Several demonstration systems, however, were already in place and 
operating with high levels of customer satisfaction.  There have 
been only limited sales to date.

       The Company also manufactures and distributes a number of 
cellular products for data transmission and cellular alarm 
transport.  The Company's products can handle the sending of alert 
notices, such as alarm reporting for fire, burglar, health, 
security, and other alert communication requirements.  The Company's 
CAT products manufacturing began in late 1993.  As a result of the 
settlement of a patent infringement suit during the fourth quarter 
of the 1995 fiscal year, the greater portion of the CAT products 
sold by Versus at the beginning of fiscal 1995 have now been 
discontinued.

       On September 29, 1995, the Company completed a Private 
Placement of 14,674,917 shares of its common stock to accredited 
investors at $0.20 per share.  After payment of bridge loans, the 
net proceeds of $2,428,050 are being used to develop the IR tracking 
business and for general operating expenses.

	  Subsequent to the third quarter of fiscal 1996, the Company 
completed a Private Placement with net proceeds of approximately 5.2 
million and with an exchange of common stock, acquired Olmsted 
Engineering Co. as a wholly owned subsidiary.  See Part II, Item 5 
Other Matters.


(2)    Summary of Significant Accounting Policies

       In the opinion of the management of the Company, the 
accompanying unaudited financial statements of the Company include 
all adjustments necessary to present fairly the financial position 
of the Company, in all material respects, as of July 31, 1996, and 
the results of operations and cash flows for the three month periods 
ended July 31, 1996 and 1995.  The results for the three month 
periods ended July 31, 1996 and 1995, are not necessarily indicative 
of the results to be expected for the full fiscal year.

Inventories:

       Inventories are stated at the lower of cost (first-in, first-
out method) or market.

Property and equipment:

       Property and equipment are carried at cost and depreciated 
over estimated useful lives, principally on the straight-line method 
for financial reporting purposes and accelerated methods for income 
tax purposes.

       The estimated useful lives used for determination of 
depreciation and amortization for financial reporting purposes are: 
machinery and equipment--3 to 10 years; furniture and fixtures--3 to 
10 years.

Revenue recognition:

       Revenue from product sales is recognized when the related 
goods are shipped and all significant obligations of the Company 
have been satisfied.  The Company generally offers a 90-day warranty 
on its products.  Costs incurred to service products under warranty, 
which have not been significant, are charged to operations when 
incurred.

Deferred revenue--customer advance payments:

       Revenue from advanced payments received from customers is 
deferred until all revenue recognition criteria are satisfied.

Intangible assets:  

       Patents and trademarks are recorded at cost and are amortized 
using the straight-line method over seven years.

Statements of cash flows:

       For the purpose of the statements of cash flows, the Company 
considers all investments with a maturity of three months or less at 
date of purchase to be cash equivalents.

• • • • •

*Exercise set*.
1. From the report excerpt, list every subheading that appears under "Summary of Significant Accounting Policies."
2. Repeat the report excerpt word for word, everything from "Subsequent to the" down to "Other Matters.".

*Dataset excerpt*.
• • • • •

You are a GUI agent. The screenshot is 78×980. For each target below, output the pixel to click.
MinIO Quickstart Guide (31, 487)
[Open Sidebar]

• • • • •

*Results for the exercise*.
1.
Inventories
Property and equipment
Revenue recognition
Deferred revenue--customer advance payments
Intangible assets
Statements of cash flows

2.
Subsequent to the third quarter of fiscal 1996, the Company 
completed a Private Placement with net proceeds of approximately 5.2 
million and with an exchange of common stock, acquired Olmsted 
Engineering Co. as a wholly owned subsidiary.  See Part II, Item 5 
Other Matters.